Continuando a nossa lista de mangás para conhecer a revista Garo, o mais importante monumento dos quadrinhos da cena underground japonesa, apresentamos, ao lado do Fora do Plástico, mais 7 títulos que fizeram história no periódico da Seirindo.

Se na 1ª parte (que você pode conferir aqui) contava-se apenas um mangá com passagem pelo Brasil — o clássico A Lenda de Kamui, de Sanpei Shirato –, agora somente a coletânea Flight, de Kuniko Tsurita, tem presença confirmada nas livrarias brasileiras: a obra será lançada esse ano pela editora Veneta (e está, inclusive, na nossa lista de títulos mais aguardados de 2022).

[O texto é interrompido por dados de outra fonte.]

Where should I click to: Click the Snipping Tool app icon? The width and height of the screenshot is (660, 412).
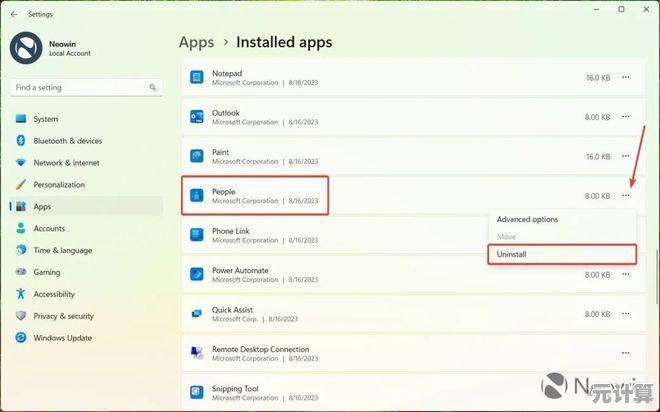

Sem mais, confira a nossa seleção:

#1. Red Colored Elegy (Akairo Elegy)

de Seiichi Hayashi | volume único | 1970

Um dos marcos da cena underground japonesa, Red Colored Elegy é a obra prima de Seiichi Hayashi. A história acompanha Ichiro e Sachiko, um casal de namorados que sonham ser mangakás. Em busca desse objetivo, a vida de ambos será tomada por uma série de sacrifícios pessoais, dando vazão às inquietações que tomam conta da narrativa.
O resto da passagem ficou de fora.